Il songeait à rentrer en Birmanie par un débarquement inopiné sur les côtes d’Arrakan ; mais il devait, pour réussir, traverser une partie de l’Inde, fréter un bateau à Calcutta, quitter ce port sans donner l’éveil. Certain d’être arrêté par les autorités anglaises s’il était reconnu, il comprit que l’exécution de ce programme laissait une part trop grande au hasard. Après en avoir longuement conféré avec son frère, il adopta un nouveau projet qui faisait honneur à sa perspicacité. Il connaissait l’antagonisme séculaire de l’Angleterre et de la France, que nos aspirations coloniales récentes allaient raviver. Les négociations laborieuses causées par les affaires d’Egypte, par l’expédition de Tunisie, mais surtout le problème des Zônes d’influence qui commençait à se poser en Indo-Chine, faisaient prévoir un conflit[1]. Myngoon devina qu’il augmenterait ses chances de succès s’il pouvait obtenir dans ses revendications l’appui officiel ou secret, mais efficace, du gouvernement français. Chandernagor était, dans ces conditions, la première étape obligatoire sur la route de Mandalé. Il résolut de l’atteindre sans délai.

La vente des pierres précieuses que lui envoyaient, en guise de subsides, ses fidèles de Birmanie l’avait mis en relation avec plusieurs Indiens parsis, qui l’exploitaient d’ailleurs avec leur traditionnelle avidité. L’un d’eux cependant lui avait plu par la modération relative de ses exigences et sa haine raisonnée des conquérans anglais. Le prince n’hésita pas à se confiera lui, car il avait besoin de son concours pour la classique substitution de personnages employée dans plusieurs évasions célèbres, et sa confiance ne fut pas déçue.

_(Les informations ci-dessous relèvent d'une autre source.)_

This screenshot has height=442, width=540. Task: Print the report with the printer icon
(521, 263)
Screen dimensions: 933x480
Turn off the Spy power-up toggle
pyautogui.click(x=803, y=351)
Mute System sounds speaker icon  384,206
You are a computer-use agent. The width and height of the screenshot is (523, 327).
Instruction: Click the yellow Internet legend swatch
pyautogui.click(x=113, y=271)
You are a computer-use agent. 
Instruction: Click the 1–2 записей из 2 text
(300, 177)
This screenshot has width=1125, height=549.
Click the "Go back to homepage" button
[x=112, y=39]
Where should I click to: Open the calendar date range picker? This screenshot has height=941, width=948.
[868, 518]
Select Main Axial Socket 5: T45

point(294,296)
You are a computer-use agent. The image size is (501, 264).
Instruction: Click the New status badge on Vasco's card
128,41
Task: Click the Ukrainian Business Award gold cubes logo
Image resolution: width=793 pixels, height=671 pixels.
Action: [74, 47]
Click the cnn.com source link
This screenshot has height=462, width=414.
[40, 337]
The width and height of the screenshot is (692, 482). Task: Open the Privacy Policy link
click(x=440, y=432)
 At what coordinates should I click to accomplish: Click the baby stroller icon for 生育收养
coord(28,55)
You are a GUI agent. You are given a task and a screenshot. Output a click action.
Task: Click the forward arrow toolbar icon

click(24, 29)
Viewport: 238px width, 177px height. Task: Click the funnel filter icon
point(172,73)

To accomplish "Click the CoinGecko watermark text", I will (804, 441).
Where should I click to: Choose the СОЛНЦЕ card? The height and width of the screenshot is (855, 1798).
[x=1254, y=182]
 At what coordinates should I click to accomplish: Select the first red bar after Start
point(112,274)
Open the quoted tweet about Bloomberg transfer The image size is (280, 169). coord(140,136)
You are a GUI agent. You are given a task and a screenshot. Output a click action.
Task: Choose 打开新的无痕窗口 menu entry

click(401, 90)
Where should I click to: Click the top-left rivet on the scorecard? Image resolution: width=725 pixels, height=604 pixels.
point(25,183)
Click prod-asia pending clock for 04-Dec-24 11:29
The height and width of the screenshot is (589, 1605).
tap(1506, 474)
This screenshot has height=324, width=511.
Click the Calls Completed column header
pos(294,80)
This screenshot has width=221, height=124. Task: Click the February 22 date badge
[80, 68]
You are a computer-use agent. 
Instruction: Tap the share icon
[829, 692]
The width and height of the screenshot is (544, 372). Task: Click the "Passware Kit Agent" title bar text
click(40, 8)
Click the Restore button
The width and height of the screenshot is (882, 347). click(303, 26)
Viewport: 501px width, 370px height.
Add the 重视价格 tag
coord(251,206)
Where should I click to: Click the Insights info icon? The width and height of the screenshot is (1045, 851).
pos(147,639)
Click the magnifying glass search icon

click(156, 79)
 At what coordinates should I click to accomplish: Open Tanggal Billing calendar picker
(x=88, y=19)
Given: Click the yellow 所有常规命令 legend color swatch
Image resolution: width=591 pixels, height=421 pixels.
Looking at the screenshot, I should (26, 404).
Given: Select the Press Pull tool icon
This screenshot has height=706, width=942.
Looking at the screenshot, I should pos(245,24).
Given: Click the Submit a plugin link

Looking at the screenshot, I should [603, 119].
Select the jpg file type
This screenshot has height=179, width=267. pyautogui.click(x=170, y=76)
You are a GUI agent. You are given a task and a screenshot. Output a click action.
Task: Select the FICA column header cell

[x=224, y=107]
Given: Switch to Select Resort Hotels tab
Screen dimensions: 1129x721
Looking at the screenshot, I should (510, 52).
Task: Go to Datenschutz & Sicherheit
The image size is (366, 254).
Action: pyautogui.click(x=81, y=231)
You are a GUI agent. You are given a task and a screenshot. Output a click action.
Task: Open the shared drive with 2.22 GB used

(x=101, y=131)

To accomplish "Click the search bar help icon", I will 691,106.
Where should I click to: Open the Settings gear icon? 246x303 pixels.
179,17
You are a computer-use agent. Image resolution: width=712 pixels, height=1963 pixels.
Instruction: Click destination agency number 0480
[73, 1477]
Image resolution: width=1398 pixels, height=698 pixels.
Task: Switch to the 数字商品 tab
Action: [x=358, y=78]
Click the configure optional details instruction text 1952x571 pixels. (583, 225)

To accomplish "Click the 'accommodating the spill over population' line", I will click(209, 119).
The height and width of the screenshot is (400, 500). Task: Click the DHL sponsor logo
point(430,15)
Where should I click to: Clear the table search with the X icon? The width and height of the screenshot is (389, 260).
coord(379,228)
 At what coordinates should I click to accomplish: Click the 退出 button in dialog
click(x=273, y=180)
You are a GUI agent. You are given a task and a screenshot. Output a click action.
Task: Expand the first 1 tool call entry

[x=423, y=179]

Un matin, l’Indien, accompagné d’un coolie choisi pour sa vague ressemblance avec le prétendant, arrivait chez Myngoon qui l’avait fait mander ostensiblement, afin de traiter d’une vente de pierres précieuses reçues depuis peu ; le

  1. Voir pour les détails historiques de cette époque l’ouvrage bien documenté de M. Philippe Lehault, la France et l’Angleterre en Asie.